X EDIZIONE DELLA RASSEGNA CINEMATOGAFICA ” DA VENEZIA A ROMA”

Conferenza stampa

la 61° Mostra Internazionale d’Arte cinematografica in anteprima a Roma – 9/17 settembre 2004

Ad aprire la conferenza stampa è stato Massimo Tiberi, in rappresentanza dell’assessorato alle politiche culturali del comune di Roma, che ha sottolineato l’importanza di questa rassegna, in quanto permette di scoprire film che purtroppo non avranno una distribuzione nazionale dopo la partecipazione al festival di Venezia. Tiberi ha inoltre espresso soddisfazione per l’organizzazione della rassegna, dislocata in numerosi cinema della città e per il costo dei biglietti (6 € interi, 4 € ridotti per possessori di Biliocard e GoCard e alcune forme di abbonamento), fiducioso in un grande riscontro di pubblico, come per gli anni passati.
Successivamente è intervenuto Giuseppe Ciotoli, presidente dell’ANEC Lazio, che ha voluto evidenziare il fatto che la rassegna è stata anticipata, rispetto alle scorse edizioni, per proiettare alcuni film quasi in contemporanea con la proiezione del festival lagunare, ad esempio “Le chiavi di casa” di Gianni Amelio verrà proiettato a Roma appena quindici minuti dopo l’inizio della proiezione a Venezia, e l’attenzione che la scelta dei film della rassegna ha dedicato ai film italiani e a quelli che con più difficoltà sarà possibile vedere nelle sale cinematografiche nei prossimi mesi.
Gli interventi seguenti sono stati sostanzialmente complimenti per l’efficienza dell’organizzazione, con qualche nota di rammarico per la sorte di molti film, destinati a “scomparire” a causa dei problemi economici legati alla distribuzione.

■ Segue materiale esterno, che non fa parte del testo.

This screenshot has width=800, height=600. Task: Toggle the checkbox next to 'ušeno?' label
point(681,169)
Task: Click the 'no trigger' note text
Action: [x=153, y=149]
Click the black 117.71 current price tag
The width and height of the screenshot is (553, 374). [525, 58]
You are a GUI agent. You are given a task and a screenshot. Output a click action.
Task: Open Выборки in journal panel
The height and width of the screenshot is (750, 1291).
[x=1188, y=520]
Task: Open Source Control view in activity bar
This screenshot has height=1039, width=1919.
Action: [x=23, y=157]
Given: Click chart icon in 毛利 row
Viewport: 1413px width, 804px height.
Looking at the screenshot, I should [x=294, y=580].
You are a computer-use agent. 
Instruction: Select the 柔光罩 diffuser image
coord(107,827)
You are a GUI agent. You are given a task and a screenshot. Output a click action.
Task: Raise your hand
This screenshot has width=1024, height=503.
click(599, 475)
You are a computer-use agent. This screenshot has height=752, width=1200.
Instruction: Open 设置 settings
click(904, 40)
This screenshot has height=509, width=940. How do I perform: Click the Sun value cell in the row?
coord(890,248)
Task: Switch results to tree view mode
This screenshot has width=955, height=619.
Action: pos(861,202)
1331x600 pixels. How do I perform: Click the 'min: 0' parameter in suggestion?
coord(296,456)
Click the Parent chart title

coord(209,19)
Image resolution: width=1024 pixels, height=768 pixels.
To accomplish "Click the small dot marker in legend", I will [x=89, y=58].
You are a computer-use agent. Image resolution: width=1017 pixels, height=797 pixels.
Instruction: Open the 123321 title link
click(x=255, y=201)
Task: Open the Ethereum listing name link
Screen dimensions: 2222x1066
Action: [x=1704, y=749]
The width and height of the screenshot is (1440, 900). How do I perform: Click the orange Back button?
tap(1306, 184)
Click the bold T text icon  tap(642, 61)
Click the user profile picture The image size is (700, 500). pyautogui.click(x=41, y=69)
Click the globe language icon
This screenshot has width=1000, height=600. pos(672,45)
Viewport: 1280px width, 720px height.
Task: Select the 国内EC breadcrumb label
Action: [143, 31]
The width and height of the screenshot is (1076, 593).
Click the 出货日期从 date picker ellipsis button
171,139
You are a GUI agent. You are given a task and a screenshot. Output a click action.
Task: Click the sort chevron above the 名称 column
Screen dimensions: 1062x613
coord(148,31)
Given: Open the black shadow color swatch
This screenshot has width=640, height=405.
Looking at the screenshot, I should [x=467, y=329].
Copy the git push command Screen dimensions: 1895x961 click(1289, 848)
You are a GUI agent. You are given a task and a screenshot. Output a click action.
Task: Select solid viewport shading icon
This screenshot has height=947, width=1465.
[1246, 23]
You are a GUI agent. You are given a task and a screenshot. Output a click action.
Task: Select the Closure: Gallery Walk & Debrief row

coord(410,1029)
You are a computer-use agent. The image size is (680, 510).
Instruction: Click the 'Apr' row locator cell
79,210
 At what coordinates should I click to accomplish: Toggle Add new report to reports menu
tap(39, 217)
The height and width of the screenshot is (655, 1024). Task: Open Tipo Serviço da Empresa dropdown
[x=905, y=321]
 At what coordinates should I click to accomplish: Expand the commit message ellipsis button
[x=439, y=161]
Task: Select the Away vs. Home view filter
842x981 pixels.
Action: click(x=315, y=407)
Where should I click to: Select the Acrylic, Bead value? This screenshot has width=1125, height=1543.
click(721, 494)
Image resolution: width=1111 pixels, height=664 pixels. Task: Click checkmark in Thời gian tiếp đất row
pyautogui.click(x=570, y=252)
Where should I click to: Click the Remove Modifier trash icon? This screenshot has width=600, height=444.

Inoltre sono stati segnalati due eventi speciali: un omaggio a Nico D’Alessandria con la proiezione del suo film “L’imperatore di Roma” e una proiezione gratuita de “Il vigile”, storico film di Luigi Zampa del 1960 con Alberto Sordi e Vittorio de Sica. Di quest’ultimo sarà possibile ammirare la versione restaurata (restauro promosso da Sky ed effettuato dalla Cineteca di Bologna – Laboratorio L’Immagine ritrovata) con l’integrazione di due scene che all’epoca dell’uscita del film furono censurate.
Sono previsti anche alcuni incontri con i registi, il cast ed i produttori dei film italiani presenti nella rassegna, per permettere al pubblico romano di respirare la stessa atmosfera del Festival di Venezia.